How ethical is your new patient exam?

Every patient enters a dental practice with the goal of having a maintainable, healthy mouth. But what do “maintainable” and “healthy” mean? As a profession, it may be possible that our standards for “maintainable” and “healthy” fall short. Are we, as dentists, fully and consistently evaluating our patients’ overall health? Are we understanding our patients’ unique desires and needs? Are we recommending appropriate treatments? Are we delivering the high level of care we think we are?

Defining the components of a “complete exam” can help us understand why giving honest answers to these questions is difficult. Let’s challenge our mindsets regarding a complete examination.
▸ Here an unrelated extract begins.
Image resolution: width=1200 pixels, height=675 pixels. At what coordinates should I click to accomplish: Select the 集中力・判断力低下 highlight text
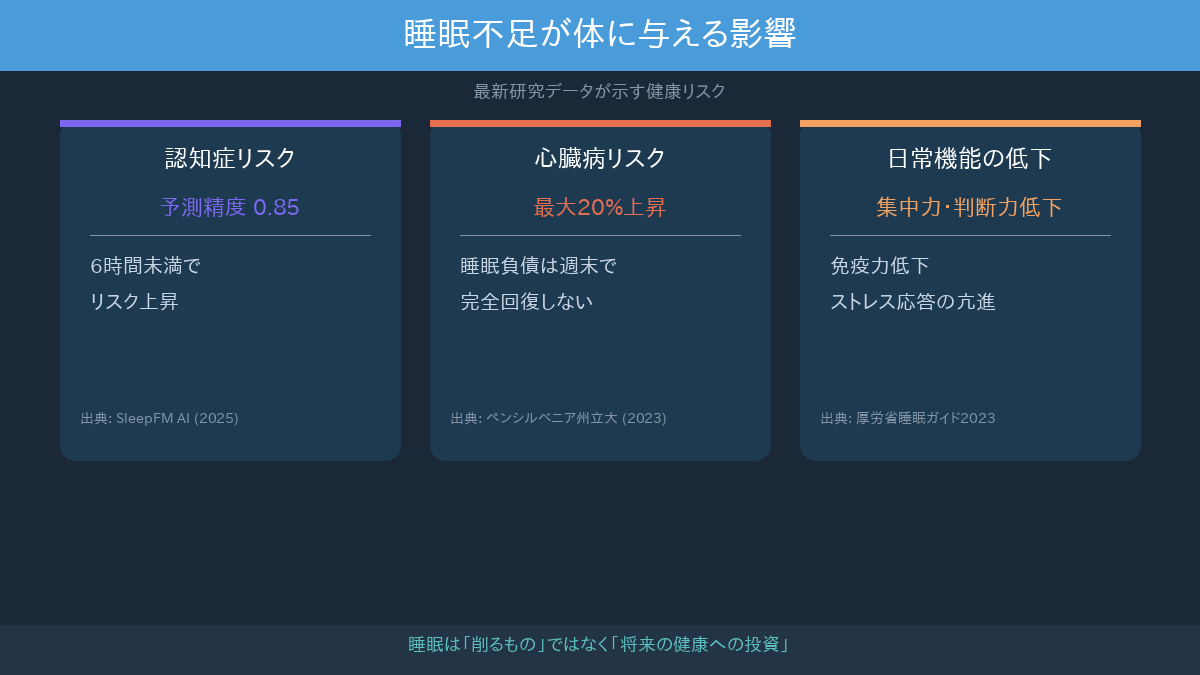click(x=969, y=207)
In the end, we may find ourselves asking, “Can a 15-minute new patient exam be ethical?”

Undoubtedly, everyone in our profession can agree that a new patient exam should determine the presence of oral pathology, periodontal disease, caries, missing teeth, and esthetic concerns. These are things all patients expect, and they are things we are meticulously taught in dental school. Patients and members of our profession readily accept that, without intervention, almost every dental problem is progressive. Therefore, a new patient exam must identify all active factors contributing to the breakdown of oral health or function.
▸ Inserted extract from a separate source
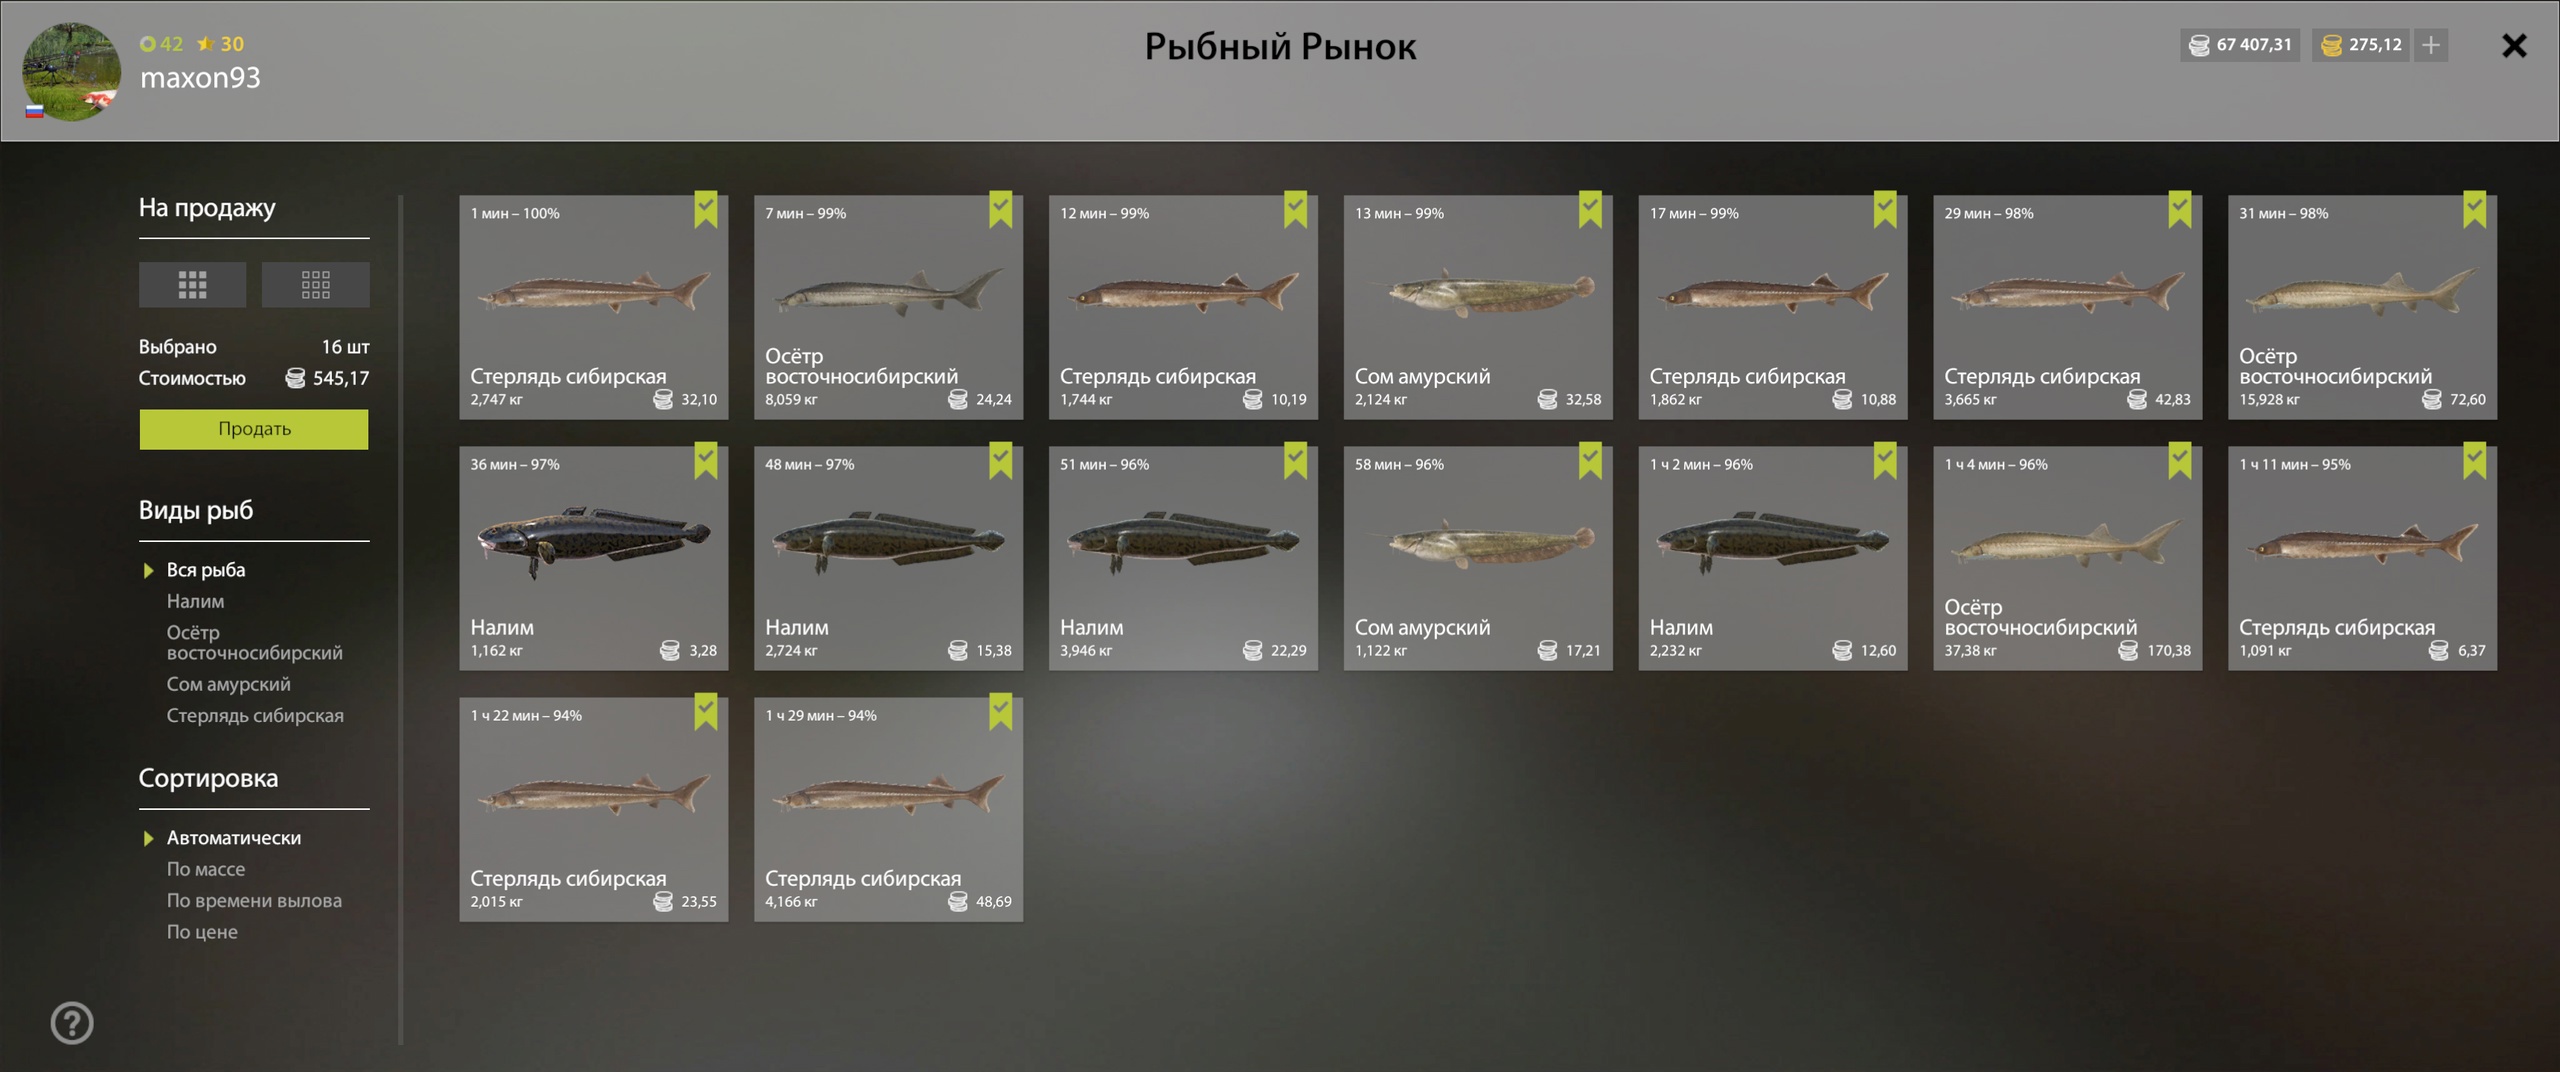Open the maxon93 profile avatar
The image size is (2560, 1072).
point(72,72)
Other systems in the body have proven to affect oral health, and vice versa. To be complete by today’s standards, our clinical assessments must evaluate the airway, temporomandibular joints, muscles of mastication, occlusion, function/parafunction, nutrition, and other areas. These components are not thoroughly taught in dental school, nor are they commonly understood by patients, but they are crucial to patients’ overall and long-term health. We must appreciate that these dynamic systems are functionally interrelated. Disorder or deterioration in any one of the aforementioned areas will eventually affect other parts of the masticatory system. Patients, therefore, cannot achieve and maintain healthy mouths if we fail to diagnose instability in these interconnected systems. It is impossible to offer appropriate treatment recommendations and develop predictable treatment plans if the total system is not fully evaluated.